How Do You Become a Neuroeconomist? (1/2)


Elliot Ludvig is an associate professor in the psychology department of the University of Warwick, who coordinates the MSc Behavioural and Economic Science, and teaches the most amazing course there: Neuroeconomics. In this part of the interview, he’ll explain how he came into touch with neuroeconomics and whether he would call himself a neuroeconomist. Disclaimer: everything mentioned in this interview is, of course, an opinion.

Q: As a quick introduction, would you tell us some more about your own background, and whether you would call yourself a neuroeconomist or not? A: It’s a funny thing. The thing that got me into research is the paper by Schultz, Dayan, and Montague. I read that as an undergraduate. In April 1998, I went into my thesis supervisor’s office and he gave me that paper. It immediately struck me—the combination of cognitive science, neuroscience and AI. It was just such a fantastic opportunity and led me to pick up some of the older papers as well.

The lab I was in then might have been the original neuroeconomics lab, or at least one of the very first.
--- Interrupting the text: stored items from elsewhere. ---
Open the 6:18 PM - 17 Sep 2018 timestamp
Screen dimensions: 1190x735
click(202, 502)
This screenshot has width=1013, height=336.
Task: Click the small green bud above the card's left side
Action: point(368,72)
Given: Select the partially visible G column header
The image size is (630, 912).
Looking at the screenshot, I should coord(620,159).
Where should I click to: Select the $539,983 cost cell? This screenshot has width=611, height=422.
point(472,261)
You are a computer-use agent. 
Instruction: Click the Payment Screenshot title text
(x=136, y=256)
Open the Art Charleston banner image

My supervisor was doing neuroeconomics in the 1980s, before neuroeconomics was an actual thing. He was trying to find a neural basis for utility through brain stimulation in rats. This was a long time before there was a movement toward neuroeconomics as a field.
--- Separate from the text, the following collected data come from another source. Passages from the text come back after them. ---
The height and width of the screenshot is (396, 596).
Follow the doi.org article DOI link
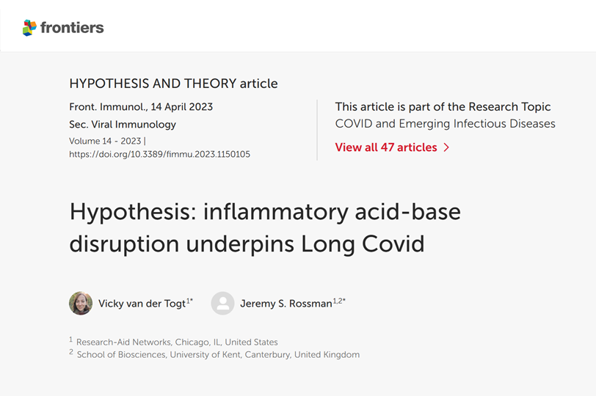(x=159, y=154)
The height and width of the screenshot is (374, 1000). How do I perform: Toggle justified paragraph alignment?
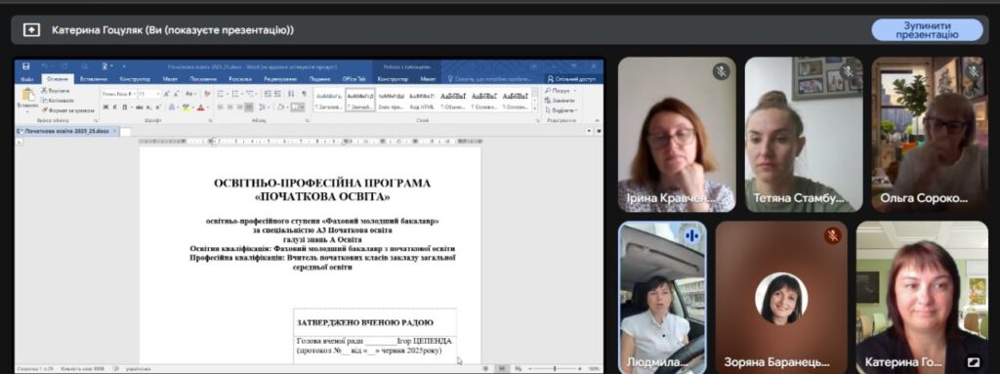[249, 107]
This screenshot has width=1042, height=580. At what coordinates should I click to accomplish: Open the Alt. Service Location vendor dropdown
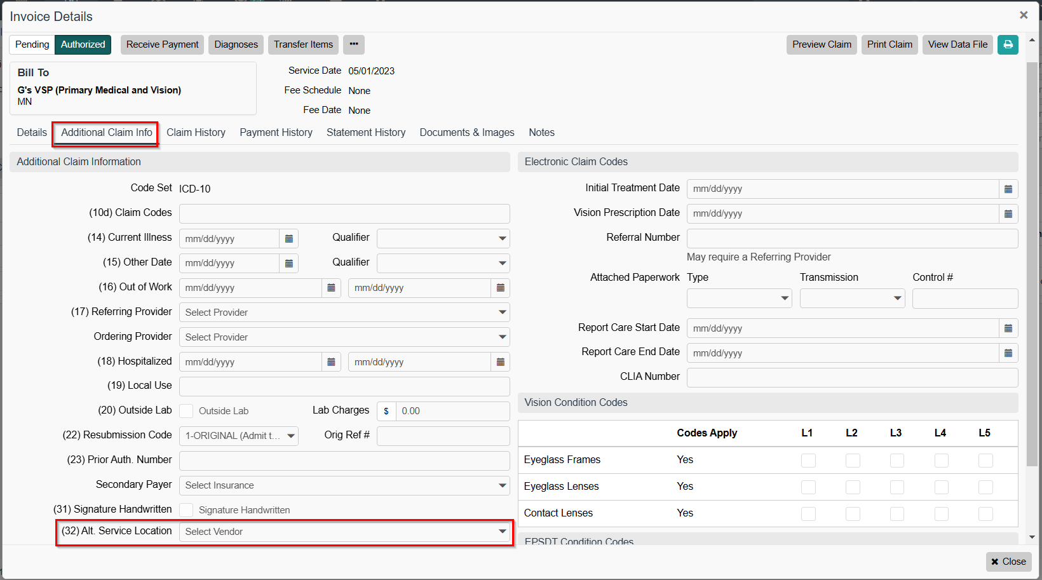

At the time, I was doing animal work: brain stimulation, lesion work and even a little bit of recording. I was trying to do experiments looking at aspects of timing and how it related to decision-making and learning. I did that for a few years. I was always on that edge of the field and I ended up doing my PhD in animal behaviour with regards to timing, learning and decision-making. It was later, in my post-doc with Rich Sutton and beyond that I became computational. Rich Sutton is effectively one of the founders of reinforcement learning within computer science. Funnily enough, I have the newest edition of his book, often called the bible of reinforcement learning, right here. Opening up a random page, you can see these figures from the very same Schultz, Dayan, and Montague paper. They do look familiar. And what even pleased me more is that some of my work and notes made it into the book. I was especially pleased that some of my notation made it into the book, as he was more of a mathematician and I was the “resident psychologist,” studying in an AI, computer science lab. There, we were thinking about AI and how it could apply to neuroscience. I wasn’t in a neuroeconomics lab per se; I was in the computer science lab, from which a lot of ideas in neuroeconomics were drawn.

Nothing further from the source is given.